Records from a data source
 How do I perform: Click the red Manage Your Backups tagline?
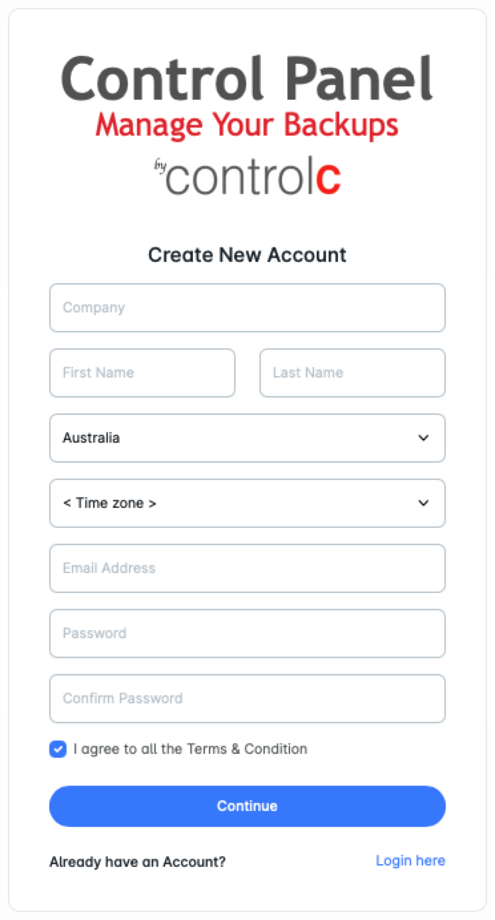point(247,124)
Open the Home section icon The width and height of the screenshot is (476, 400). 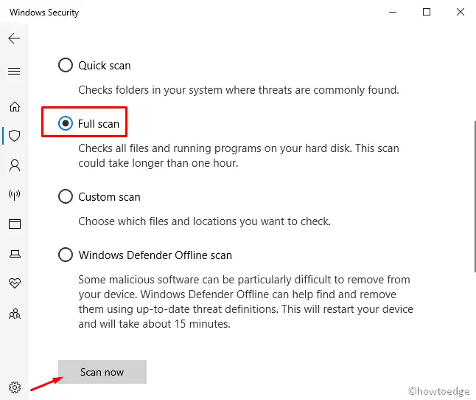[13, 106]
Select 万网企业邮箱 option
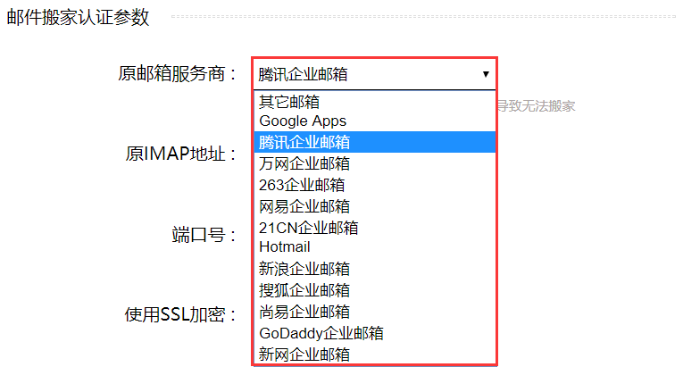 tap(304, 163)
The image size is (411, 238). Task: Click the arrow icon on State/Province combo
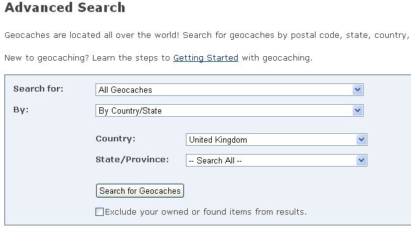(x=361, y=160)
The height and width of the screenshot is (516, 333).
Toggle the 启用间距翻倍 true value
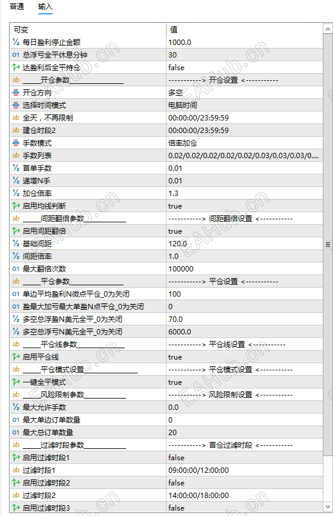pyautogui.click(x=244, y=231)
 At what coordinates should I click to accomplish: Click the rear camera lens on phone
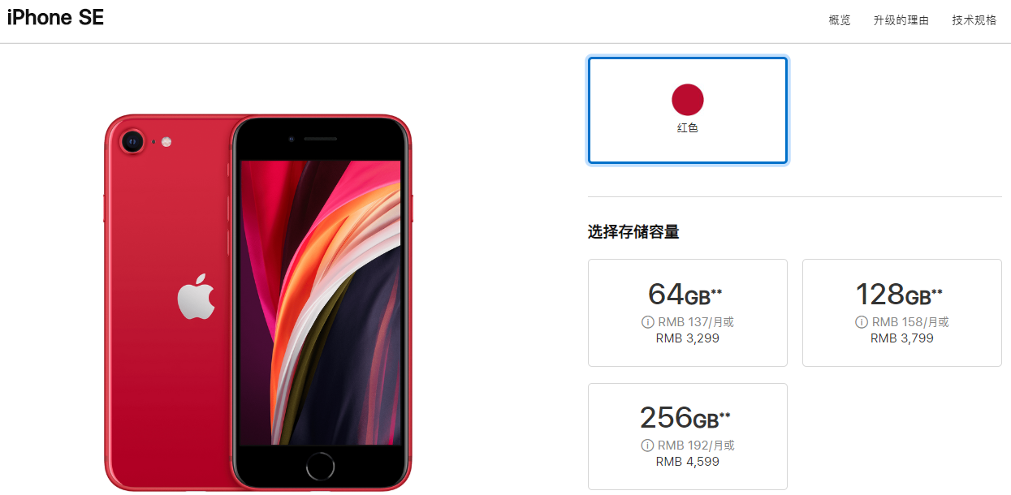(x=132, y=142)
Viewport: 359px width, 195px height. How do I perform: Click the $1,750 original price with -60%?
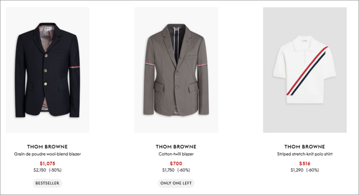coord(176,170)
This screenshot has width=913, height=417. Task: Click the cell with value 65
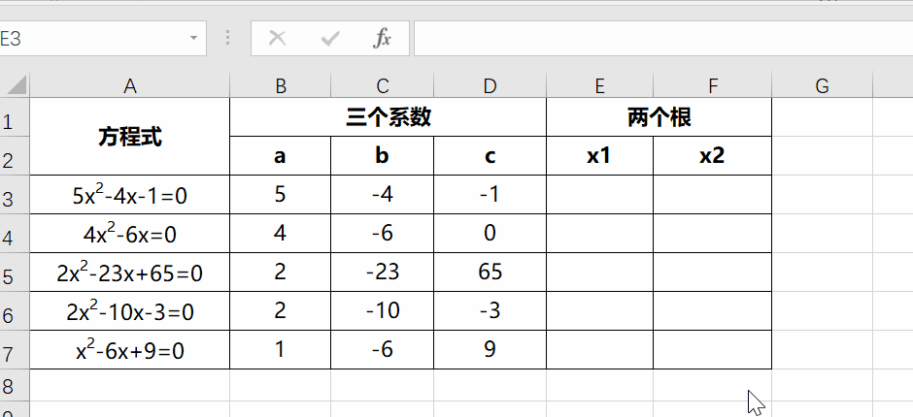pyautogui.click(x=490, y=273)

■ **THE TASK**
Write out exactly the lines from the one containing "Select 万网企业邮箱 option" through the end of the entries, both included. Pictures are not copied.

■ **ANSWER BOX**
Select 万网企业邮箱 option
 tap(304, 163)
The image size is (411, 238). Task: Click the arrow icon on State/Province combo
(x=361, y=160)
The height and width of the screenshot is (516, 333).
Toggle the 启用间距翻倍 true value
pyautogui.click(x=244, y=231)
 At what coordinates should I click to accomplish: Click the rear camera lens on phone
(x=132, y=142)
Viewport: 359px width, 195px height. How do I perform: Click the $1,750 original price with -60%?
coord(176,170)
This screenshot has width=913, height=417. Task: Click the cell with value 65
pyautogui.click(x=490, y=273)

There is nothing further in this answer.